▸ **Page extract**
Leukotriene D 4-induced adhesion of Caco-2 cells is mediated by prostaglandin E 2 and upregulation of α2β1-integrin

Abstract

Cell-cell and extracellular matrix adhesions play important roles in the progression of cancer. We investigated the involvement of the inflammatory mediator leukotriene D 4 (LTD 4) in the regulation of cell-matrix adhesion of colon cancer (Caco-2) cells. We observed that LTD 4 acted via its CysLT 1 receptor in these cells to induce increased adhesion to collagen I. LTD 4 also enhanced the activation and expression of α2β1-integrins on the cell surface, which we found to be responsible for mediating the increased adhesion to collagen I. LTD 4 simultaneously augmented expression of the prostaglandin-generating enzyme cyclooxygenase-2 (COX-2) and increased prostaglandin E 2 (PGE 2) production in Caco-2 cells. The adhesive capacity of the Caco-2 cells was reduced by specific inhibition of COX-2 and was subsequently restored by PGE 2, but not by LTD 4. A selective PGE 2 receptor antagonist abolished the increased adhesion and the augmented α2β1-integrin expression induced by both PGE 2 and LTD 4. Summarizing, the inflammatory mediator LTD 4 regulates the adhesive properties and migration of the Caco-2 cell line by upregulating COX-2 and stimulating PGE 2-induced expression of α2β1-integrins. This suggests that inflammatory mediators such as LTD 4 can be involved in the dissemination and survival of colon cancer cells.

▸ **Data shown**

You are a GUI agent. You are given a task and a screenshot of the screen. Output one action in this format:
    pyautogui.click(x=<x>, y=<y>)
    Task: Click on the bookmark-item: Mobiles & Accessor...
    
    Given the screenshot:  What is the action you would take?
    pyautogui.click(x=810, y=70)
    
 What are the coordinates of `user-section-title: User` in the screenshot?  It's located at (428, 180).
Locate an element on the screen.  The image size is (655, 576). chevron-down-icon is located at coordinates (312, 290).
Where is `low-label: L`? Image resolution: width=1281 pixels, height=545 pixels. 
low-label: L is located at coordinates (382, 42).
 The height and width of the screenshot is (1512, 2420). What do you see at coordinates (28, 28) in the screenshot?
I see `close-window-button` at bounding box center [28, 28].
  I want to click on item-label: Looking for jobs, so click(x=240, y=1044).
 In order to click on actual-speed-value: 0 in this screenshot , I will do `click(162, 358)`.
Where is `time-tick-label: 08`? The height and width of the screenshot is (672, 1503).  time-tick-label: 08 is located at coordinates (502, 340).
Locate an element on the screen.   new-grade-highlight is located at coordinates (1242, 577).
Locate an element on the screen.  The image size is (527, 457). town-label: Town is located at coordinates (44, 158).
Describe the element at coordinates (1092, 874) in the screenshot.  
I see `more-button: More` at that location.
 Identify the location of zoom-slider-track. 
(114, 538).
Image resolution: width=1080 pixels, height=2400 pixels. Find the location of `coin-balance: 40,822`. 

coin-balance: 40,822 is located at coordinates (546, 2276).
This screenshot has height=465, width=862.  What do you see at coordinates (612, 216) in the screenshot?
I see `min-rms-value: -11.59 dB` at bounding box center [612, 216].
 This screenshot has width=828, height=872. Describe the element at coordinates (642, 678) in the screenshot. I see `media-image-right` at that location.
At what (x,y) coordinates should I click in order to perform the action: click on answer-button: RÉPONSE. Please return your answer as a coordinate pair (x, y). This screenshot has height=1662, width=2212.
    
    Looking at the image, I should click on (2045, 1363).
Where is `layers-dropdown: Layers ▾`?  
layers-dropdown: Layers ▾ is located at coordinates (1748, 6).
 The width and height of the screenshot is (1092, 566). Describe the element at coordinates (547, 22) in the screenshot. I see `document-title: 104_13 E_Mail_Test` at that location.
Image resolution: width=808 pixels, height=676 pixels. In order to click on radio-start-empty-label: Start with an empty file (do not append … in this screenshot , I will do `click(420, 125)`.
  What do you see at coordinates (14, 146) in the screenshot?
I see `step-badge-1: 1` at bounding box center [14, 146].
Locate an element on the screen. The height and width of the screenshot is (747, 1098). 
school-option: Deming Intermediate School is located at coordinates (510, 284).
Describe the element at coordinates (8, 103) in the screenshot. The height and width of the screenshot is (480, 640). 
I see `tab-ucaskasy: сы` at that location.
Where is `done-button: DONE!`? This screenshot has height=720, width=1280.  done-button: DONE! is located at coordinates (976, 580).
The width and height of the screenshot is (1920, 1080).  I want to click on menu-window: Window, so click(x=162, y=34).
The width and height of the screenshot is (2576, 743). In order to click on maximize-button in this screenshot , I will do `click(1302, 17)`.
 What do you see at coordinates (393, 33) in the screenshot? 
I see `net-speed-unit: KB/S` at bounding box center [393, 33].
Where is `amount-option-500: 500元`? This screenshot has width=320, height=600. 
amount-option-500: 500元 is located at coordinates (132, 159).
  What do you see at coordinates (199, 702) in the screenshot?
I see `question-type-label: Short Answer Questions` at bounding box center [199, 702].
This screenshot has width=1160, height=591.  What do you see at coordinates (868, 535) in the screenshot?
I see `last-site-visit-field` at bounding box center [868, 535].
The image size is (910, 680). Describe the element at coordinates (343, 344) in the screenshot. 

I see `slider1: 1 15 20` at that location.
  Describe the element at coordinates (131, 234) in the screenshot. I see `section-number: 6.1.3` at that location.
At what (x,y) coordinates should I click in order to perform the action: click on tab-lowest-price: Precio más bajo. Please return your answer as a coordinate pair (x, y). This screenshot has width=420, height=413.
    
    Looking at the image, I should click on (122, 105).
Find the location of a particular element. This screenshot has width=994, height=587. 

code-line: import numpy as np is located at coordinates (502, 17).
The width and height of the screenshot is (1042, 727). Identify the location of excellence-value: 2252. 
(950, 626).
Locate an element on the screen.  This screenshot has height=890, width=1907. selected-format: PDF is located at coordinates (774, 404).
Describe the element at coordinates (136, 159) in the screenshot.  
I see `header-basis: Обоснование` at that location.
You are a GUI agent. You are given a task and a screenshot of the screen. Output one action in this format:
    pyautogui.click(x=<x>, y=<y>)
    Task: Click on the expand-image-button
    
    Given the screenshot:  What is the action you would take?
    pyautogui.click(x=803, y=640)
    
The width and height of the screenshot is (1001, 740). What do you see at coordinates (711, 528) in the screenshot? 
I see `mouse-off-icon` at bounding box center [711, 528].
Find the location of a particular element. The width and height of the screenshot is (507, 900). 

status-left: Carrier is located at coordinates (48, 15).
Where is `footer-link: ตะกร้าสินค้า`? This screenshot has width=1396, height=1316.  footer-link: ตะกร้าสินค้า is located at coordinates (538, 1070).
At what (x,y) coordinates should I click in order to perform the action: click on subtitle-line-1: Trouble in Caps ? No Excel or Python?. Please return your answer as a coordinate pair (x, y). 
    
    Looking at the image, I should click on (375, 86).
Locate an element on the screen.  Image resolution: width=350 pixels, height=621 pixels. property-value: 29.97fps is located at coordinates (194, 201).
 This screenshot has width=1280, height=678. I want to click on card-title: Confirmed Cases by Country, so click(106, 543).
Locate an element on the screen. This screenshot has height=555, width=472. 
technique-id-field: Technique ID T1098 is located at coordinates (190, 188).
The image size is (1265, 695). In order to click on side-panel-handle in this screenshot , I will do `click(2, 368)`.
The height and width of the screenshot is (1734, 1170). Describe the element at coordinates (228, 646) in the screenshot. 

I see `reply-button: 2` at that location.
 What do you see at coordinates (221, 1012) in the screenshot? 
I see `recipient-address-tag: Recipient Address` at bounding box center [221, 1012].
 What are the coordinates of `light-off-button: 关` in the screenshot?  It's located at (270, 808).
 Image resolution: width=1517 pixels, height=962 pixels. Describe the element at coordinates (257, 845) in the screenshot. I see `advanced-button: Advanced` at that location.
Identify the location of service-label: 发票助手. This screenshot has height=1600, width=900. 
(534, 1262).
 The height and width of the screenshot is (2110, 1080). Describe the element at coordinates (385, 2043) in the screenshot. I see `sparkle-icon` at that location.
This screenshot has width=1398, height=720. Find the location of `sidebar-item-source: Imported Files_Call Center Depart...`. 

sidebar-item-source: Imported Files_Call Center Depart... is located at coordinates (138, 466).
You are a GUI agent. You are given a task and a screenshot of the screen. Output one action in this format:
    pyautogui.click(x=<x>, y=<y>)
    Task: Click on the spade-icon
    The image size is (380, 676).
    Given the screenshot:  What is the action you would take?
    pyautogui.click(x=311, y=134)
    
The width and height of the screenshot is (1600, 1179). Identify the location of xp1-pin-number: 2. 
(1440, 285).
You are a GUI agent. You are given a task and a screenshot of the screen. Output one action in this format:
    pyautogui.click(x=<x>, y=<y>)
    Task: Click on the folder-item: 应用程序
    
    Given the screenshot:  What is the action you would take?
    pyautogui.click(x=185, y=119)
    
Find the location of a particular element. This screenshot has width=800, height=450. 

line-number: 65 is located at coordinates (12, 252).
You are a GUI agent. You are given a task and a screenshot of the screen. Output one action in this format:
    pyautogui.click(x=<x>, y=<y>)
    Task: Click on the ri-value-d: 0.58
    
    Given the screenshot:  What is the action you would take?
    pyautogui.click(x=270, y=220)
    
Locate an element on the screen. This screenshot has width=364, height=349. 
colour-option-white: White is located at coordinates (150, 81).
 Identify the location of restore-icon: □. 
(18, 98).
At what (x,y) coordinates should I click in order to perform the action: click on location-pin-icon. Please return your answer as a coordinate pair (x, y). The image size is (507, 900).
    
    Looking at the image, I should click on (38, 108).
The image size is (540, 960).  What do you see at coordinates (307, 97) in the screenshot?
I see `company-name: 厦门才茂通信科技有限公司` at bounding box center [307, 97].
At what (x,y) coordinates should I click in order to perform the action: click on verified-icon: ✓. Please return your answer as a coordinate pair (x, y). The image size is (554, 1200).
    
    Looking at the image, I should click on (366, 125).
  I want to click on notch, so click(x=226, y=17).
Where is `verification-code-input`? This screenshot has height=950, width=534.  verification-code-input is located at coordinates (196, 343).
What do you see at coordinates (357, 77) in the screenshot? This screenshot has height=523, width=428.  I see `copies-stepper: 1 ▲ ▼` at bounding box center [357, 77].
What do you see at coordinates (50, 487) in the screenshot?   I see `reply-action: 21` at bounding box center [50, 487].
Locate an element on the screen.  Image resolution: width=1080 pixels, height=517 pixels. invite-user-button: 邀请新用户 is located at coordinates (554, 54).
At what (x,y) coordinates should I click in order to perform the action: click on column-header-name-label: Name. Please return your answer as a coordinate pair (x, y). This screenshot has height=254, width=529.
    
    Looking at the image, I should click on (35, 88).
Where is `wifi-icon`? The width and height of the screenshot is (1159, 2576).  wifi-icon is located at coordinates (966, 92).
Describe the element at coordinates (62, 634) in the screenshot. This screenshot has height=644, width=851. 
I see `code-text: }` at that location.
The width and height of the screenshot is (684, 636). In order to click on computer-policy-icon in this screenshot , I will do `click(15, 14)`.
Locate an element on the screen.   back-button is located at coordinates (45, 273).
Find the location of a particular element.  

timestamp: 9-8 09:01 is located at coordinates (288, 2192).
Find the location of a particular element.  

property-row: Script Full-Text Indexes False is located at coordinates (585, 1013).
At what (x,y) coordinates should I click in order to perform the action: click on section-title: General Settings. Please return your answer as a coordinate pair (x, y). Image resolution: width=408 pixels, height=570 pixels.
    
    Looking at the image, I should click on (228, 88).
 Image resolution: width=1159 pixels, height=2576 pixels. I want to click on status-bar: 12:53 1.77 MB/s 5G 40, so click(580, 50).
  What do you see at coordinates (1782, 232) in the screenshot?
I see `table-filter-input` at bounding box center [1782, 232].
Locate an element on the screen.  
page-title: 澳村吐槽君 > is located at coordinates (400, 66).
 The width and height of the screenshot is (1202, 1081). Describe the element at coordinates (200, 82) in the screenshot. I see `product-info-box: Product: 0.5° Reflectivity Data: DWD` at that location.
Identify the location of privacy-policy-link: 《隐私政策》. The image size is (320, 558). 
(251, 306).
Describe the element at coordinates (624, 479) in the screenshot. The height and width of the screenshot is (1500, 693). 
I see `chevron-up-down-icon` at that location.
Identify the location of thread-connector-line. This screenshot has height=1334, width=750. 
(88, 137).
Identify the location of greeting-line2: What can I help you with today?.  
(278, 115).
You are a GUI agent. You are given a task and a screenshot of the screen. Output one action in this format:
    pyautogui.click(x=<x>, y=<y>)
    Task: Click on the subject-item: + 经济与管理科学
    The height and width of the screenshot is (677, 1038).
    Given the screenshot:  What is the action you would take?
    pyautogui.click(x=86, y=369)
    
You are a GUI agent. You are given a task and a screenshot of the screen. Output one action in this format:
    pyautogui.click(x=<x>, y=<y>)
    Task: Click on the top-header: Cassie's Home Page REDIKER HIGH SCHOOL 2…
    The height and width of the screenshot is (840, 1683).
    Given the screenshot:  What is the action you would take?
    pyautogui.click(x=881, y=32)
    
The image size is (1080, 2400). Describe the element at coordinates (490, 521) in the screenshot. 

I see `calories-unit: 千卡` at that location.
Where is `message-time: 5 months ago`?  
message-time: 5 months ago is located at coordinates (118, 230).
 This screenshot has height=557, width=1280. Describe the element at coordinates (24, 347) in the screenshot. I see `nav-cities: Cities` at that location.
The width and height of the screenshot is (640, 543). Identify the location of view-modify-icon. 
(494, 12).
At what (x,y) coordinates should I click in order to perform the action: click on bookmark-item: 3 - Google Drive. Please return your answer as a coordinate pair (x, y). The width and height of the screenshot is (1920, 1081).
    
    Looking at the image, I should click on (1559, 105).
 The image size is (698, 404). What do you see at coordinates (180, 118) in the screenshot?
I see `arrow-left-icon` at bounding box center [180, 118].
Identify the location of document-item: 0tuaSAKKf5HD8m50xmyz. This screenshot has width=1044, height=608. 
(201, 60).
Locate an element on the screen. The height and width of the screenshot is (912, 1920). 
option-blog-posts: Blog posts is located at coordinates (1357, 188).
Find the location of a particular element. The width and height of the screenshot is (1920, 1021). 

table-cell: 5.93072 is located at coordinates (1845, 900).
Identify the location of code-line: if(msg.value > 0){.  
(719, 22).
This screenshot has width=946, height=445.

▸ **Task brief**
Answer these questions about the abstract on leukotriene D4 and Caco-2 cell adhesion.
(a) Through which receptor does LTD4 act in Caco-2 cells?
(b) Adhesion to which matrix protein increased?
(c) After specific COX-2 inhibition, what restored the cells' adhesive capacity?
Answer using only the abstract, not the entries.

▸ **Task answer**
(a) The CysLT1 receptor.
(b) Collagen I.
(c) PGE2. LTD4 did not restore it.